Market Analysis & Line Movement
The move from -10 to -10.5 suggests the market leaning Buffalo without getting reckless. It’s also consistent with the recent form framing: Buffalo coming off an impressive comeback win over New England, while Cleveland is coming off a rough performance in Chicago. The market appears to be balancing Buffalo’s 4-3 ATS road mark with Cleveland’s 4-3 ATS at home — giving Buffalo the nod, but not pushing into a “must-lay” number.
The total move is cleaner: 42 down to 41.5, through the key number of 42. That’s the market acknowledging Cleveland’s offensive limitations. Buffalo road Unders (5-1-1, 71%) are the best road Under trend in the league, and Cleveland’s scoring profile has rarely cleared 20 points — with only one game over 29 points in their last eight.
From a key-number standpoint, -10.5 sits between 10 and 14, but Buffalo’s efficiency advantage still leaves a realistic path to a two-touchdown type result if they play clean.
Head-to-Head Efficiency Matchups
| Metric | Buffalo | Cleveland | Advantage |
|---|---|---|---|
| Points Per Game | 29.4 | 16.1 | Buffalo |
| Yards Per Point (Offense) | 12.98 | 16.37 | Buffalo |
| Points Per Play | 0.463 | 0.262 | Buffalo |
| Yards Per Play | 6.0 | 4.3 | Buffalo |
| 3rd Down Conversion % | 45.98% | 31.63% | Buffalo |
| Red Zone TD Scoring % | 64.15% | 56.25% | Buffalo |
| Turnover Margin/Game | 0.0 | -0.3 | Buffalo |
The grid points one way: Buffalo. Even small edges scale over a full game. The third-down gap keeps Buffalo on the field, and the red-zone edge helps them turn those drives into touchdowns instead of settling.
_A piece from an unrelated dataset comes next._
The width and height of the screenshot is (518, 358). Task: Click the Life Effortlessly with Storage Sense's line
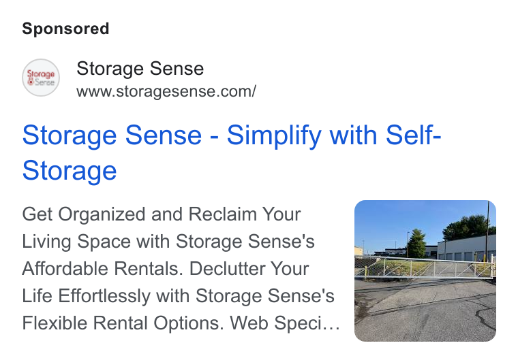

Cleveland’s defense has been good at limiting efficiency (4th in yards per play allowed at 4.7), but they’ve been more vulnerable on the key downs that decide totals and spreads — third down and the red zone. Buffalo being #1 in rush attempts per game (31.6) while still carrying elite passing efficiency creates a “pick-your-poison” problem for Cleveland.
Turnovers are also part of the handicap. Sanders has six interceptions in 138 attempts (4.3%), while Josh Allen has 10 picks in 412 attempts (2.4%). Add McDermott’s rookie-QB history, and it’s fair to expect Cleveland to have trouble sustaining offense consistently.
The Bottom Line & Predictions
Prediction
Buffalo Bills 26, Cleveland Browns 13
Best Bets
- ⭐⭐⭐ Under 41.5 (-110) — Buffalo’s road Under trend plus Cleveland’s offensive limitations create value. The move through 42 shows sharp agreement.
- ⭐⭐ Bills 1st Half -6 (-115) — Scripted drives and early efficiency favor Buffalo.
Game Flow Projection: Buffalo establishes control early through efficiency on both sides, taking a 14-6 lead into halftime. Cleveland struggles to sustain drives against Buffalo’s opportunistic defense, and the Bills spend the second half leaning on a balanced run game to bleed clock. That approach limits possessions to roughly 10–11 per side and keeps the total in check.